Marie Mak, director of contracting and national security acquisitions at the GAO, told the House Homeland Security Subcommittee on Transportation and Maritime Security that since the issue was noted by her agency the Coast Guard “has been developing an implementation plan, which will provide the foundation for assessments of those capability gaps.”
The country’s only heavy icebreaker, the Polar Star, “is in dire condition” and on the last two missions “the crew had abnormally dealt with flooding and fires and creative ways to replace broken parts.”
The Polar Security Cutter Program to replace the old ailing ship “did not start off with a sound business case,” she said, but at GAO urging the Coast Guard “has signaled a commitment to gaining key knowledge before proceeding.”
“For example, the program assessed its key technologies and is planning to revise the schedule to be more realistic. This program is still early in its lifecycle,” Mak said. “A key milestone and test of the Coast Guard’s commitment to a sound business case will be the start of construction on the lead ship, which is slated to begin next year.”
Vice Commandant Adm. Charles Ray noted of the Polar Security Cutter that “now that we’ve gotten started, we’ve got to get it right.”
“We’ve got a plan to extend her service life,” he said of the aging Polar Star. “We’ll start work on that so when she comes home in our summertime, their wintertime down in the South Pole, we’ll spend extra time in the yard, extra funds, to extend her service life” to make it to the anticipated 2024 finish date of the new icebreaker.
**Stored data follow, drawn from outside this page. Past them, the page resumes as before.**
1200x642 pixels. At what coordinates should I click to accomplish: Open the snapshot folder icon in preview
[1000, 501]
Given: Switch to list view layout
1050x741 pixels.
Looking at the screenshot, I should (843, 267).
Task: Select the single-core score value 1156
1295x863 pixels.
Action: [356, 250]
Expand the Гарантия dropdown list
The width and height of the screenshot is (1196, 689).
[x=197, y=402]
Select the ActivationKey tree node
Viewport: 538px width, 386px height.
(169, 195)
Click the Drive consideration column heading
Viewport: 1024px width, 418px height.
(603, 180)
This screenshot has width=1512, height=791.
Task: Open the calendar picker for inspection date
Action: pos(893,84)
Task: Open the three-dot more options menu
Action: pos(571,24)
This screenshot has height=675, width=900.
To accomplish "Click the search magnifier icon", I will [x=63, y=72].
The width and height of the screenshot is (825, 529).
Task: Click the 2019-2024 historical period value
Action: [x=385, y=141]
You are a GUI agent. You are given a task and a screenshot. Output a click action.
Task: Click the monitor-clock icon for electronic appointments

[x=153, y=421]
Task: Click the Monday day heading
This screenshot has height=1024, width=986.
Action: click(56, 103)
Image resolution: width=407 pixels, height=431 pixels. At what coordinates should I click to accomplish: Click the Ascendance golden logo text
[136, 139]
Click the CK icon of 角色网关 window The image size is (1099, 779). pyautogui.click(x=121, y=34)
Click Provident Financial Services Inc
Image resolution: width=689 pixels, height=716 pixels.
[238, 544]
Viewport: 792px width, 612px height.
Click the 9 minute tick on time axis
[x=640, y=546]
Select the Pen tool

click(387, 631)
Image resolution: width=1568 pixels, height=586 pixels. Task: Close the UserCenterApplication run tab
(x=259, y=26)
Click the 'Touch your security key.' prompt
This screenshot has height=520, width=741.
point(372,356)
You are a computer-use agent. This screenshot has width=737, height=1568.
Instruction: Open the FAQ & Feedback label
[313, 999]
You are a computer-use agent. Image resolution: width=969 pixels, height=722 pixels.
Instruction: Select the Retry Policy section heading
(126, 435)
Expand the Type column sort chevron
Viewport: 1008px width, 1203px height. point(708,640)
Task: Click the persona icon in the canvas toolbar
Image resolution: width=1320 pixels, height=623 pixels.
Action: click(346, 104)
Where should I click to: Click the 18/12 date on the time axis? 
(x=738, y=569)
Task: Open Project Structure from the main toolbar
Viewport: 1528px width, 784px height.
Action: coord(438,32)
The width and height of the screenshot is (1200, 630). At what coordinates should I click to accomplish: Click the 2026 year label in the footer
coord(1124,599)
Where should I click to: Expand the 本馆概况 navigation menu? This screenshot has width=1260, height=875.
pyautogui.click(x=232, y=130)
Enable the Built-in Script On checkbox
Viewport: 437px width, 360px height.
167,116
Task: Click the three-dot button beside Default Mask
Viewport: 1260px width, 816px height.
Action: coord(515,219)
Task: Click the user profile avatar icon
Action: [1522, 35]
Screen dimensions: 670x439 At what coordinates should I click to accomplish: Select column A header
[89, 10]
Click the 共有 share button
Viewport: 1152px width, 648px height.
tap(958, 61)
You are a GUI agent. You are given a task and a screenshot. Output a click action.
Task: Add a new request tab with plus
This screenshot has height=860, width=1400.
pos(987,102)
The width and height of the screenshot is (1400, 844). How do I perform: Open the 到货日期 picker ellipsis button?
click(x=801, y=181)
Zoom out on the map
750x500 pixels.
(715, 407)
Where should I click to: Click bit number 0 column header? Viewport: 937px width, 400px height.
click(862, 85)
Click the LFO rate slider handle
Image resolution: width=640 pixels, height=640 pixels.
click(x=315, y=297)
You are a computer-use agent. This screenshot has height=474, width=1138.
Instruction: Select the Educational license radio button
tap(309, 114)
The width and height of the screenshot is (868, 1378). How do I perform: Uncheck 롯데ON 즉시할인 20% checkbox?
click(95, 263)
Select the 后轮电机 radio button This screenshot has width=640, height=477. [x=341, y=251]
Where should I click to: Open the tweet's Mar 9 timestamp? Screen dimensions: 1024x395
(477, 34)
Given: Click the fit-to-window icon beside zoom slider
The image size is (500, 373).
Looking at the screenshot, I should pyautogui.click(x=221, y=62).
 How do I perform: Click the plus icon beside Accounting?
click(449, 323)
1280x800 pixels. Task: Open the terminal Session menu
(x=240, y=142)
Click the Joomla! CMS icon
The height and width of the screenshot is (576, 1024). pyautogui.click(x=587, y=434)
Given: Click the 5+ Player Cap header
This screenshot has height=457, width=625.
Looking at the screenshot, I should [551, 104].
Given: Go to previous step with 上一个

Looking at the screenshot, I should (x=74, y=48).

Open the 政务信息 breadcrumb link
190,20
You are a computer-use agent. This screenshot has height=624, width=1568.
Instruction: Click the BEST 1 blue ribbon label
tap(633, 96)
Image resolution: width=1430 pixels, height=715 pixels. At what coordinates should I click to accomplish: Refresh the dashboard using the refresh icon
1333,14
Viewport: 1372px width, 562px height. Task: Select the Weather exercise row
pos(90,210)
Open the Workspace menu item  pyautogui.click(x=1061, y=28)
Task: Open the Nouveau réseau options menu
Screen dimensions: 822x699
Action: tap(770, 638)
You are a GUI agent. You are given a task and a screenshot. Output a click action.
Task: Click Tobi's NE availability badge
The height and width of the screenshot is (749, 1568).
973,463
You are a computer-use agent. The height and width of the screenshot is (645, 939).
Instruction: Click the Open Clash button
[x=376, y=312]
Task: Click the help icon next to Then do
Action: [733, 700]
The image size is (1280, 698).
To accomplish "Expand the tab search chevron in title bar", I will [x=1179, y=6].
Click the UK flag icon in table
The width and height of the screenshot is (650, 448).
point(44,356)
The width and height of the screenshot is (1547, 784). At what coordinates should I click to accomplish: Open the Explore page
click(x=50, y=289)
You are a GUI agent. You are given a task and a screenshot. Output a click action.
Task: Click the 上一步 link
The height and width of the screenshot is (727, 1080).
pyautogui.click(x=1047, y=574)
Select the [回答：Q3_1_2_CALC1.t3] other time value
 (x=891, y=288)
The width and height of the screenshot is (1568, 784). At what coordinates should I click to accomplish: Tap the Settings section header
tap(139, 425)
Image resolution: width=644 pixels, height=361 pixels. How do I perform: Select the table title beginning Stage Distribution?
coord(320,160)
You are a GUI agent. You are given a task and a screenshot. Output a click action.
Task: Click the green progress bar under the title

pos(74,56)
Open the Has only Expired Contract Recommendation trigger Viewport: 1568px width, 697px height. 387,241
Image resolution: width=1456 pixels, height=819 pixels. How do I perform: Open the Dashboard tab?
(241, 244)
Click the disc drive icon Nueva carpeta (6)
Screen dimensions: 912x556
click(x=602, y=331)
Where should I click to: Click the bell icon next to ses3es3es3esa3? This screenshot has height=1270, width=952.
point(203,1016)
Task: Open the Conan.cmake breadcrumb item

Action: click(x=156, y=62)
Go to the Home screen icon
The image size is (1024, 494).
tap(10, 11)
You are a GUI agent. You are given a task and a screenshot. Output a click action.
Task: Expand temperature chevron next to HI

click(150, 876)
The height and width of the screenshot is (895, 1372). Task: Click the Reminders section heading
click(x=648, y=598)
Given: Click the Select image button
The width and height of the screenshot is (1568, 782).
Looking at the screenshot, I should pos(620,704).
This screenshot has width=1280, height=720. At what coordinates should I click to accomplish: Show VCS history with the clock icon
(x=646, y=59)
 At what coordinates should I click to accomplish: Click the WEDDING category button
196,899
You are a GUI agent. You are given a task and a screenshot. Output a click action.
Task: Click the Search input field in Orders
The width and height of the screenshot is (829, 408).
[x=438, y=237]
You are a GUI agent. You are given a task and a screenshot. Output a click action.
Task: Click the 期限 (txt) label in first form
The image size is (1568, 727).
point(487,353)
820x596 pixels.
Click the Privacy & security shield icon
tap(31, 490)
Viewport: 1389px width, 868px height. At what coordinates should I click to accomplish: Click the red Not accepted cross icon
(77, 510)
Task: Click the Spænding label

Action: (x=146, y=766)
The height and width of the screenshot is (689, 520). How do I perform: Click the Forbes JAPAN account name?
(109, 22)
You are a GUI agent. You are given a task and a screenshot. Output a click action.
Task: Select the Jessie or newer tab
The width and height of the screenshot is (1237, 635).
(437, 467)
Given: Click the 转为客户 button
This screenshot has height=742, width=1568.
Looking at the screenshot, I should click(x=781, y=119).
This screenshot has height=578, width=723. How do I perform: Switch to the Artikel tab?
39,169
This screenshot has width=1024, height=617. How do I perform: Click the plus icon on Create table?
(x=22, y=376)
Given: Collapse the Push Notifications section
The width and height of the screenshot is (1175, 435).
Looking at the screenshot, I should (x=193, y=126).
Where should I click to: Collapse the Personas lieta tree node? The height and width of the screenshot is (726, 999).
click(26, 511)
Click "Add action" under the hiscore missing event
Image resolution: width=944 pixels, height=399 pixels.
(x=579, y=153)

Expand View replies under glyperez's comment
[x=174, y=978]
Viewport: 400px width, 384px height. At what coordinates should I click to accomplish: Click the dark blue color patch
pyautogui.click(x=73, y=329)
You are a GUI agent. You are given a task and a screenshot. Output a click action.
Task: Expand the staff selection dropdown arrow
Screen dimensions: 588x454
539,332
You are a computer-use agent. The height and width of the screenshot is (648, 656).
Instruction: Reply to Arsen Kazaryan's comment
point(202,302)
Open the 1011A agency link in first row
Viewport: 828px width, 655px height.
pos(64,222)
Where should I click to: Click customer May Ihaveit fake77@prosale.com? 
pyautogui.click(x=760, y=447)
Ray told lawmakers that “the need for increasing Coast Guard presence” in the Arctic is driven by increased human traffic in the area led by China and Russia, which has the world’s largest icebreaker fleet.
“This ability to visibly project force coupled with the renewed interest in their infrastructure in the Arctic region and increase in military activities are indicative of this strategic significance they place on the region,” he said. Meanwhile, China is “working from the same playbook” it uses in its global influence campaign from Africa to South America. China has taken delivery of its first domestically built icebreaker, Xuelong 2, and will soon surpass the United States in icebreaker capability.
“If left unchecked, China and Russia’s behavior risk fracturing the tenuous stability in rules-based governance in the Arctic… leadership begins with presence and that’s a challenge,” Ray said. “Our nation’s icebreaker fleet is aging and we do not have the capacity to cover where we think we should be at the present time.”
“To continue to protect, we need the other assets up there to improve communication, maritime domain awareness, navigation,” he stressed. “I was up on the Cutter Healy north of the North Slope, about 60 miles and for almost a month this past summer, they say that up there they were without any communications other than an HF radio. I mean, they were literally off the grid.”
“A strong United States Coast Guard empowers the nation to lead in the Arctic and shape the region as a safe cooperative and prosperous domain,” Ray added.
Deputy Assistant Secretary of State for the Bureau of European and Eurasian Affairs Michael Murphy warned lawmakers that “we should expect the rapidly changing Arctic system to create greater incentives for Russia and the PRC to pursue Arctic agendas that clash with our interests.”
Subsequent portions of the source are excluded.